During the debate, Gordon Conway, president of the Rockefeller Foundation, author of the 1997 book "The Doubly Green Revolution," said, "I believe that the task of feeding the world can only be undertaken by a mixture of sustainable farming techniques and biotechnology." One obstacle to feeding people in developing countries arises because patenting cuts them out of the new technologies. Conway said, "Unless the biotech companies make these new technologies freely available, we will not see these new crops in developing countries."
Calestous Juma, special advisor at Harvard University's Center for International Development, and a leading environmentalist from Kenya, believes the greatest need for genetically engineered crops is in developing countries. He is concerned that developed countries may eliminate or restrict access to these crops.

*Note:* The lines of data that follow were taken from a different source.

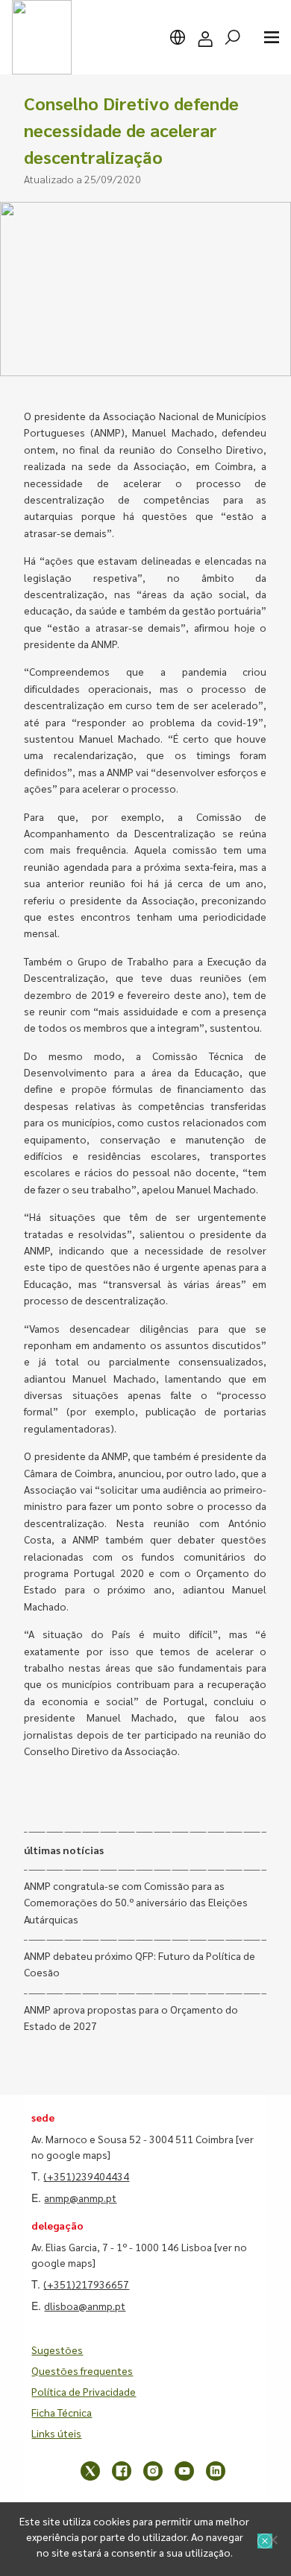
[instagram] (153, 2471)
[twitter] (90, 2471)
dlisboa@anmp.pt (84, 2305)
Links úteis (56, 2433)
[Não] (272, 2539)
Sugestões (57, 2349)
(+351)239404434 (86, 2176)
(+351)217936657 (86, 2284)
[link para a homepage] (42, 37)
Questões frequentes (82, 2370)
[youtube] (184, 2471)
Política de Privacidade (83, 2391)
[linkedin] (215, 2471)
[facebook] (121, 2471)
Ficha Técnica (61, 2412)
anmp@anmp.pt (80, 2197)
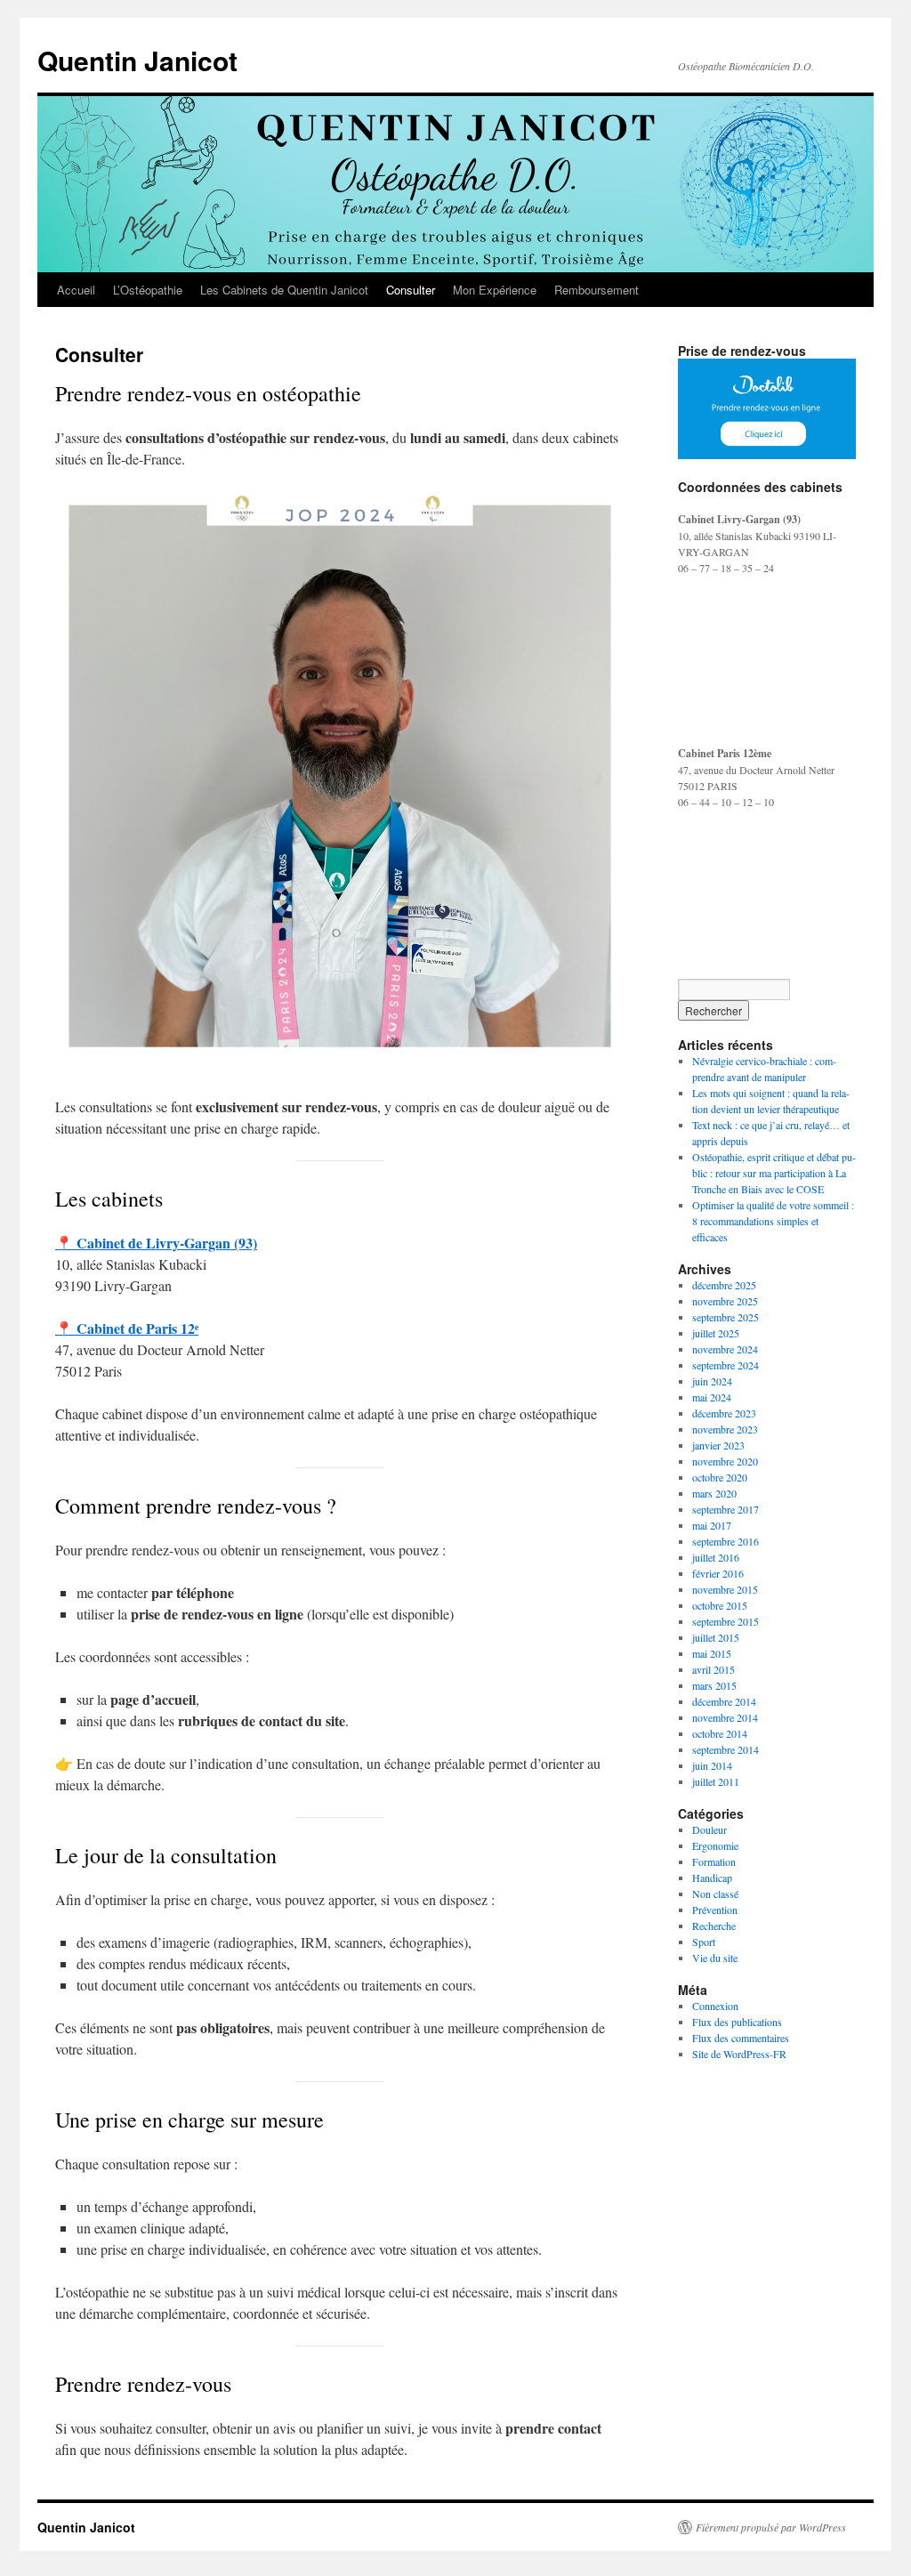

"Developing countries have been interested in biotechnology for 10 to 15 years." They were the impetus for the UN convention on biotech, Juma says. "But the debate has been hijacked by a small number of countries and by activists."
"I plead for some degree of caution on the part of industrialized countries that believe developing countries should conduct their business the way industrialized countries would like them to," Juma said.